Materials provided -
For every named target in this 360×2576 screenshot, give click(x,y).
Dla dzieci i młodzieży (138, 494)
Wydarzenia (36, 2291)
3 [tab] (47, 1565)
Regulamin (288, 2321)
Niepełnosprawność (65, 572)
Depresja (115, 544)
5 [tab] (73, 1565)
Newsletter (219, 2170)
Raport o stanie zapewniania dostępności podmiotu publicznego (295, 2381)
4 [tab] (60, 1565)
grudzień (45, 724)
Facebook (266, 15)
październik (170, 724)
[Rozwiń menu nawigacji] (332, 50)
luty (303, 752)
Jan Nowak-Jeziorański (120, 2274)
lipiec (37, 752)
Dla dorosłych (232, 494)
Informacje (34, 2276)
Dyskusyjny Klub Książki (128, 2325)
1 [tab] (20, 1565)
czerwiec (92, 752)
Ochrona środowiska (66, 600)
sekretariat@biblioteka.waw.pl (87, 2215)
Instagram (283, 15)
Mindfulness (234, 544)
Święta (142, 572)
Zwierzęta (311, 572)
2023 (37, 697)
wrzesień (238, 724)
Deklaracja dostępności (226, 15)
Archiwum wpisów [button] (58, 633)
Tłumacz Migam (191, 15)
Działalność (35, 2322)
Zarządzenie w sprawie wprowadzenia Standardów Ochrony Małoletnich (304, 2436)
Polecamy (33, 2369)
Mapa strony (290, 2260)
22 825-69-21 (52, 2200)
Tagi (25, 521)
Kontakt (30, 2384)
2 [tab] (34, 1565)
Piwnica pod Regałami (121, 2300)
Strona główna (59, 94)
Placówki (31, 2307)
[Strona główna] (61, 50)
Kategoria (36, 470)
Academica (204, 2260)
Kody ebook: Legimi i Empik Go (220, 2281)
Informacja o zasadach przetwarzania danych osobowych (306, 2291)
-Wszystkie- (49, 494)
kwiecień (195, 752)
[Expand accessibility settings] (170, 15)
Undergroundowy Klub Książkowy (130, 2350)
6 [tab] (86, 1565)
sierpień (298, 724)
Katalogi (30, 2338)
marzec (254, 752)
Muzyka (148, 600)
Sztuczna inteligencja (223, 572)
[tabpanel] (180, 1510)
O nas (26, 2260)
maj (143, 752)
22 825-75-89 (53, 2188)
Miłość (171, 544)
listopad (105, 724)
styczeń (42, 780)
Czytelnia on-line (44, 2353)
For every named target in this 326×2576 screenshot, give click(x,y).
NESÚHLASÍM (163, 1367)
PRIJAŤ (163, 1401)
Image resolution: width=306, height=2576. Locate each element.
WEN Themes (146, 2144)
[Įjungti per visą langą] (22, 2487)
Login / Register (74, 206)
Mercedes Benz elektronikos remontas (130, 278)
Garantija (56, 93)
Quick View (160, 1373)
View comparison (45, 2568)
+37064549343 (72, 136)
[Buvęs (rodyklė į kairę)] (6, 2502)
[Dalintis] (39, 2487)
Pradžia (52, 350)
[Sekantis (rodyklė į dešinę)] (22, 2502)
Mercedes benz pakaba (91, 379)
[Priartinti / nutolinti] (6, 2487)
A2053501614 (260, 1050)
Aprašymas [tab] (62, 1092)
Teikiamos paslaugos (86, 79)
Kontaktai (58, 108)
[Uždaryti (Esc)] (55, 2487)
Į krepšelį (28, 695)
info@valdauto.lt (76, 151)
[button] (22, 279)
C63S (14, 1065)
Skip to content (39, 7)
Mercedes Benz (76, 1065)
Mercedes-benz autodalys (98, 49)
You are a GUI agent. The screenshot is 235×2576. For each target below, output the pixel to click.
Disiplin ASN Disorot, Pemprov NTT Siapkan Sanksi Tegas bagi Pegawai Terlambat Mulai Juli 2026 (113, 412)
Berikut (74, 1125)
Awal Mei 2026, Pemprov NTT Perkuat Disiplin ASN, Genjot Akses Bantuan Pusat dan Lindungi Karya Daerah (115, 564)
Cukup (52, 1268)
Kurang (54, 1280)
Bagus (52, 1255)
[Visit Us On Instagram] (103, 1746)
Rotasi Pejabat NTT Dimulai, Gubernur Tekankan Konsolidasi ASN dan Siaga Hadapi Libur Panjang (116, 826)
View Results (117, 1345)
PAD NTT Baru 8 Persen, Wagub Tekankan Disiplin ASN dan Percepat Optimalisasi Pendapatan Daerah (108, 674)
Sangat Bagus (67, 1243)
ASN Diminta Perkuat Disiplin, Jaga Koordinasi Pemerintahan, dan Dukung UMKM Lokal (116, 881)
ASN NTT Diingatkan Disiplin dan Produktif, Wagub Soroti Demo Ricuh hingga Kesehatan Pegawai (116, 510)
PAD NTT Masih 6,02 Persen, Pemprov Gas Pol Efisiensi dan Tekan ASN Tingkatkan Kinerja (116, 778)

Task details -
What you give back should be only the lines of the records above, starting at the line with "PRIJAŤ (163, 1401)" and ending at the line with "[Buvęs (rodyklė į kairę)] (6, 2502)", restated word for word.

Answer to this exercise -
PRIJAŤ (163, 1401)
Image resolution: width=306, height=2576. Locate each element.
WEN Themes (146, 2144)
[Įjungti per visą langą] (22, 2487)
Login / Register (74, 206)
Mercedes Benz elektronikos remontas (130, 278)
Garantija (56, 93)
Quick View (160, 1373)
View comparison (45, 2568)
+37064549343 (72, 136)
[Buvęs (rodyklė į kairę)] (6, 2502)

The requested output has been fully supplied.